Querying custom metadata in the Vectara platform

Hi there,

I am loving Vectara but have a small issue!

How do I filter using the metadata I have added? I have read the documentation and other threads but cannot work it out. I have also added the metadata to the top of the JSON Section but it doesn’t seem to work for some reason - any help would be highly appreciated!

Am I setting the metadata wrong?
Am I querying wrong?

Please see screenshot, sorry for the weird look but I can only upload 1 piece of media!

Thank you!

Hey there @Ed_Moore – thanks for the question! I think you’ve run into a bug on our side that we’ll work to get fixed, but also I think I can get you unblocked anyway in the interim. I’ll explain what bug I think you’ve run into, and what we’re working on at the end of this post.

To get unblocked, I think the fastest thing is to answer the question: Do you want to have the title be a “hard filter” – as in something you can do an exact match for or something you want to be able to do semantic matching against or both? That will determine how you want to model your data.

Exact Match Case / Both

Create a new corpus. When you’re adding metadata filters, add documentTitle instead of Title on the Document level. Likewise, in your documents, change Title in metadataJson on the top-level of the document to documentTitle. You’ll then be able to do exact matches against this field by filtering to doc.documentTitle = 'foo'

Semantic Search on Title Field

You don’t really need to do anything special in the metadata to set up the ability to do semantic searches on the title. You can/should remove the Title field from metadataJson at the Document (top) level. What you can do for semantic title matching is to perform a search and then set part.is_title = true in your filter metadata to restrict your search to just the title. That’s described here

What Happened

Unfortunately, a few different things. First thing is on the Vectara side: the metadata filters are case insensitive, and Vectara already has a field called title internally that’s used for the semantic title. So when you created a field Title, it looks like that’s preventing Vectara from matching the field you’ve created because it’s getting redirected to the title field which isn’t set up as metadata. There were already several protections to try to prevent this type of conflict: corpus creation won’t let you create filters with 2 different metadata fields of different casing. The file upload API also generally has some protections on it to try to prevent some field ambiguity. But I don’t think these took Title vs title into account correctly, so look to make a change to make that safer.

The second thing is that you have part.Title, but that should be doc.Title. Once you create a new corpus, you’ll want doc.documentTitle if you still want strict filtering.

In the mean time, I think you will need to create a new corpus and put new documents with these changed metadata fields in it unfortunately.

I should also mention that we’re working on an API to allow you to change which metadata is filterable after corpus creation. That’s currently pre-GA, but available if you’d like to test it out and provide us feedback. Feel free to DM me if so, and we can get a quick chat set up

Thanks a lot for this Shane, I thought using Title might cause an issue :upside_down_face:

However and maybe to expand on this, I added all of the items in screenshot here and they all appear as ‘Filterable attributes’ but not as doc or part-level metadata - do you know why this is?

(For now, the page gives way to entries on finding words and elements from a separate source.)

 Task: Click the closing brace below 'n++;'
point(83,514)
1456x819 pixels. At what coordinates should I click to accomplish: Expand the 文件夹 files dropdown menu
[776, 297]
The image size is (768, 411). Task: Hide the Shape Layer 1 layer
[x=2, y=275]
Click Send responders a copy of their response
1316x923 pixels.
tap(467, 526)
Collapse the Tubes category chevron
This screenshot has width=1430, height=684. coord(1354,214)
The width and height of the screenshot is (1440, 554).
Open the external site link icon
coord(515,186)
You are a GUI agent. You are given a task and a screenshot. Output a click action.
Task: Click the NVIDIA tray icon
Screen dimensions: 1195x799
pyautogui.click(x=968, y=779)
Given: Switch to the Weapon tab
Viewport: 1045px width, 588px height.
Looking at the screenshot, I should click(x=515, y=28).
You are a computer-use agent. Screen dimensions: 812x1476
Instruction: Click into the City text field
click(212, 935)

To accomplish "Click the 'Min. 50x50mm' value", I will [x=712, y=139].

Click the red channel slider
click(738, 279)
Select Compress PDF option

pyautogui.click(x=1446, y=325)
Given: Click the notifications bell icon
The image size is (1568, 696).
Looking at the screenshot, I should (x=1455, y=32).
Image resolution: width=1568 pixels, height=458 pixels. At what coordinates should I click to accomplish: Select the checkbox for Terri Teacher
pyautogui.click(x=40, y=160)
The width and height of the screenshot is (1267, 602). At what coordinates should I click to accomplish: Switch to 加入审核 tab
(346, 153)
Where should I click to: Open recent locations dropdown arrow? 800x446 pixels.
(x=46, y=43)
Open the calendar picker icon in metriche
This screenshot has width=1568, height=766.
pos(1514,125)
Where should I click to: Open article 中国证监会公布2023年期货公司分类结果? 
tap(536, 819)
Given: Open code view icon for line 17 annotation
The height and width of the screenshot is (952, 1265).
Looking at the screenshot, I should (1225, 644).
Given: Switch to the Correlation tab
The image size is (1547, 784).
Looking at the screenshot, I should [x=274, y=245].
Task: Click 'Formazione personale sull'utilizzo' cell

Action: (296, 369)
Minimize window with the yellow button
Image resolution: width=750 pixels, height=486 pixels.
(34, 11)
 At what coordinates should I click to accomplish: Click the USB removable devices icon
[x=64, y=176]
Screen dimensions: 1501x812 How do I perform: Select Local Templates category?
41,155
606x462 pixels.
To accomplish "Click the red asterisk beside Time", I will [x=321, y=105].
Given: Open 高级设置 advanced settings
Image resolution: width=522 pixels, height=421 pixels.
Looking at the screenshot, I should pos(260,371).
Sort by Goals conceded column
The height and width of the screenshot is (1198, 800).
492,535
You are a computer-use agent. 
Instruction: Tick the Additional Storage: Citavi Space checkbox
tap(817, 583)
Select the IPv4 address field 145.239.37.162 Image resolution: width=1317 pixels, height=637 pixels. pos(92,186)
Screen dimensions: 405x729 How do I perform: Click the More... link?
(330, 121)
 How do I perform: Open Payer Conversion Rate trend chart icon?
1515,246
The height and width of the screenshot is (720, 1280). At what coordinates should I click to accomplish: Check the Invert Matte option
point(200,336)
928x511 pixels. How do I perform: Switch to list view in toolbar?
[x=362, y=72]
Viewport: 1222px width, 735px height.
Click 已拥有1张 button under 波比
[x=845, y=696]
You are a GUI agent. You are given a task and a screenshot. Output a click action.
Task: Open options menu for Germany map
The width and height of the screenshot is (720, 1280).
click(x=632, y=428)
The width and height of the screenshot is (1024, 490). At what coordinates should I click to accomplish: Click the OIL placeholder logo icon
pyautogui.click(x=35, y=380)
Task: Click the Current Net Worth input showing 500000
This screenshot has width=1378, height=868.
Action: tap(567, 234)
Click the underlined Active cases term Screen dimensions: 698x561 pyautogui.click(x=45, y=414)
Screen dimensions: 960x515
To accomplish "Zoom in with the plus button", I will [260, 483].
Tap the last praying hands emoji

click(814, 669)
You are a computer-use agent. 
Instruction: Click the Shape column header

With the other items, would it be best for me to stick to single words and call them either documentXYZ or partXYZ?

I would love to have a play around with the Metachange API if that is ok, let me know how we can schedule a quick call!

Thanks
Ed

Sorry, forgot to attach!

Yes, so there are 2 different types of metadata: document metadata and part metadata. Document metadata exists on the “document” / top level. In your original screenshot, since I can see the JSON entry, the Title field holding #1 - 20/07/2023 would be document metadata. And then fields within a section are your part metadata. So Part Company, Part Title and so on would be part metadata. You should take out the spaces for those and replace them with underscores if you want to use them for now.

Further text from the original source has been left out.